Earlier this year, budget uncertainty led NASA to plan for the lower of two proposed funding levels for the mission and to lay off staff at its Jet Propulsion Lab in California. Current appropriations bills defer a decision on funding, which could range from $300 million to nearly $1 billion, while the agency reassesses the mission’s architecture.
Nicola Fox, associate administrator of NASA’s Science Mission Directorate, said that after an independent review board’s “sobering analysis” of the mission’s costs and challenges last fall, the agency would complete its internal reassessment this spring.
“It’s our willingness to acknowledge these challenges and overcome them, to conduct science in ways that have barely been imagined, that makes us NASA,” Fox testified.
Lunine called Mars Sample Return the most ambitious robotic program the United States has ever attempted, requiring challenging new technology and involving multiple NASA centers and the European Space Agency.
But having served as a member of an independent review board that examined the mission last year, Lunine said he’s “supremely confident” that it can and will be done despite budget pressures requiring difficult choices.
“It can be done because American engineering prowess is up to the task,” he told lawmakers. “It will be done because as a nation we surely will not simply walk away from a daring, highly visible and scientifically important challenge.”
Successive National Academies of Sciences decadal surveys have identified the mission as the top priority in planetary science, Lunine said, to help answer the questions: Did life begin on Mars? How did Mars dry up? Exactly when did it dry up?
Only instruments in laboratories on Earth, instruments far more precise and powerful than those carried by the Mars rovers, can precisely analyze the collected rock and soil samples to determine their composition and age, Lunine said.

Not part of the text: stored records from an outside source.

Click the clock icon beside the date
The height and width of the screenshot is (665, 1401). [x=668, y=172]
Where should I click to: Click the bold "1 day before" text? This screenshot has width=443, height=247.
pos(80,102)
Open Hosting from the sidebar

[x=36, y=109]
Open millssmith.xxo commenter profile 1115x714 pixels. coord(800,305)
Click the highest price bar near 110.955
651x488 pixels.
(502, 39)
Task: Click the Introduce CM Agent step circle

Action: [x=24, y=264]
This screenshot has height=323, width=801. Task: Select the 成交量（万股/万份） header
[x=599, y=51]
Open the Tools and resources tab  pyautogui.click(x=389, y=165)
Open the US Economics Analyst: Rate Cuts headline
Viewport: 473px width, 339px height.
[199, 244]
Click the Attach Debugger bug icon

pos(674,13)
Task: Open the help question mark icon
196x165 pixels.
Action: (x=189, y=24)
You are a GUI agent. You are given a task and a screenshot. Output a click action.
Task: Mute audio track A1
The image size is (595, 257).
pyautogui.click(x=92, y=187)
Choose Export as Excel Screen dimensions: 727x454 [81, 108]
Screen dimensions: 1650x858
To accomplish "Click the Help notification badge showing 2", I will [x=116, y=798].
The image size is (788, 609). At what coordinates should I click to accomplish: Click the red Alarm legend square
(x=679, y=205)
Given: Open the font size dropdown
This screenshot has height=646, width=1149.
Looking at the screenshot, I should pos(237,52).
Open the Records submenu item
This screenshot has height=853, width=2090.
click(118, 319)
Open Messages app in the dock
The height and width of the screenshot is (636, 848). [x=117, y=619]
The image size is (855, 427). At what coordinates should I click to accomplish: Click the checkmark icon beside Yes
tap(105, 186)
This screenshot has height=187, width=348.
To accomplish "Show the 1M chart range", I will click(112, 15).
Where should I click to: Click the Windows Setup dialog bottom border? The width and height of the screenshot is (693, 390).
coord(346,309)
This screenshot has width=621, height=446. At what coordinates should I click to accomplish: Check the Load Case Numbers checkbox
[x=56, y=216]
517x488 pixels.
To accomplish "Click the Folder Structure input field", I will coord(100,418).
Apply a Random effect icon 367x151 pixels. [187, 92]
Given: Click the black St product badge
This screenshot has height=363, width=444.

In the same way, the samples Apollo astronauts returned from the moon established a definitive chronology for the earliest history of the Earth-moon system – the program’s most profound scientific achievement, Lunine said. More than a half-century later, moon samples continue to be studied by increasingly capable instruments.
“The samples returned from Mars in the coming decade will be analyzed not only by scientists active today, but by scientists who are not yet born, using laboratory techniques not yet invented,” Lunine said. “These precious records of early Mars will be a lasting scientific treasure and a legacy of American technological prowess.”